Incumbent John Ryan, seeking his third and final term because of term limits, faces Alison Maguire in the Denton City Council District 4 race.

In 2017, he defeated Amanda Servis. Two years later, he beat Emily Meisner.

Both District 2 candidates were asked the same three questions. Their responses have been edited for clarity.

Early voting in the May 1 election is scheduled for April 19-April 27.

Alison Maguire

Age: 34

Place of birth: Efland, North Carolina

Profession: Former middle school band director, current stay-at-home parent

Education: Bachelor’s degree in music education from the University of Illinois at Urbana-Champaign; working on master’s degree in music education from the University of North Texas

Alison Maguire

Alison Maguire

What are the most pressing issues in Denton?

Its development, infrastructure and transparency. Our city’s population is projected to reach 207,000 within the next nine years, and we are going to see a huge amount of development to meet the needs of our new residents.

If we don’t make smart, deliberate decisions about how and where that development occurs, we will continue to see skyrocketing housing costs, gridlocked traffic, and loss of our valuable mature trees.

Denton has been behind the curve for years when it comes to maintaining and expanding our infrastructure, especially our transportation infrastructure.
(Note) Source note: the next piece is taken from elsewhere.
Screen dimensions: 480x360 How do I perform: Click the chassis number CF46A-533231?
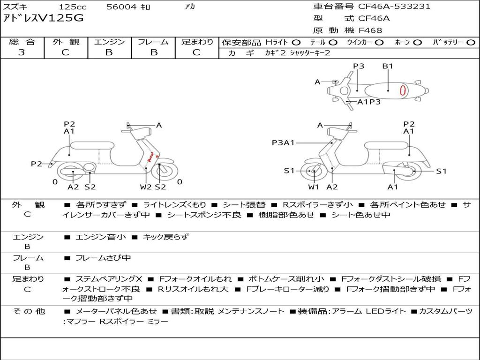[x=394, y=6]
We have seen some improvement in the last couple of years, but if we don’t address infrastructure needs quickly, we will fall short as our community continues to grow.

Every Denton resident has the right to know what decisions are being made in local government and how they can impact those decisions. All residents, including those with disabilities and those who speak languages other than English, should be able to access that information quickly, easily and through a variety of channels.
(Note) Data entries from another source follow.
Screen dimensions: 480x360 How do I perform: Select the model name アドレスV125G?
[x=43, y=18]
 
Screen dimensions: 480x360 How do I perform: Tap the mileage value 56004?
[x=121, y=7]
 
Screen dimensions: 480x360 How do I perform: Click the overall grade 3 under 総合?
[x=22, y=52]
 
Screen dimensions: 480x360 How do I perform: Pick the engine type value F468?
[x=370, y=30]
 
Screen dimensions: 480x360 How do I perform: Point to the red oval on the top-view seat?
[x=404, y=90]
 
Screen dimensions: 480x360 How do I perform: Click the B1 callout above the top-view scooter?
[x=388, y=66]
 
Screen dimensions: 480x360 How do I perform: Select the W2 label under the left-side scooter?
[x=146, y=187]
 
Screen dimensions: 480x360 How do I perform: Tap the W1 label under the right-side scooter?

How do you propose to resolve those?

To ensure that development is serving the best interests of our community, I would like to use zoning ordinances, fee waivers and other measures to incentivize developers to build more affordable housing, preserve our mature trees and gradually increase density.

Furthermore, we must approach our transportation infrastructure with a sense of urgency and an eye toward the future. We need to get our road expansion projects started and completed in a timely manner, but we also must ensure we are doing so in a way that will last for decades.

To address transparency and accountability, I plan to hold quarterly town halls to actively solicit and respond to the concerns of residents. I intend to push for more accessibility in the city’s public communications — both print and digital — by requiring that closed captioning be available on all live streams of city meetings and that all print and digital media be pushed out in both Spanish and English.

What makes you a better candidate than your opponent?

Unlike my opponent, I have no ties to special interests in real estate development or any other industry. I will put the concerns of constituents first and the profits of developers second. I am also eager to engage in two-way dialogue with constituents, and as part of that I will do my best to respond to every phone call and email I receive.

John Ryan

Age: 55

Place of birth: Oak Park, Illinois

Profession: Self-employed

Education: Studied physics and math at what is now University of North Texas

John Ryan

John Ryan

What are the most pressing issues in Denton?

On the long-term end is definitely infrastructure — water lines and sewer lines. In the short term … it’s hiring a new city manager.

How do you propose to resolve those?

Most road projects are anywhere from five to 30 years just in development, before you even break down to the project. [U.S.] 377 is an example. It’s about 20 years on the books. Most people don’t realize how much work goes into a project prior to it starting. Obviously, funds are a major issue as well. We are blessed and cursed with a lot of TxDOT roads.

What makes you a better candidate than your opponent?

I’ve been in Denton and engrained in the community for a long time. I’ve worked with several nonprofits and several festivals, and I’ve got a very diverse background. Between being self-employed, I worked for an engineering firm, as an electrician and owned my own construction company at one time. I’m able to look at issues at all sides.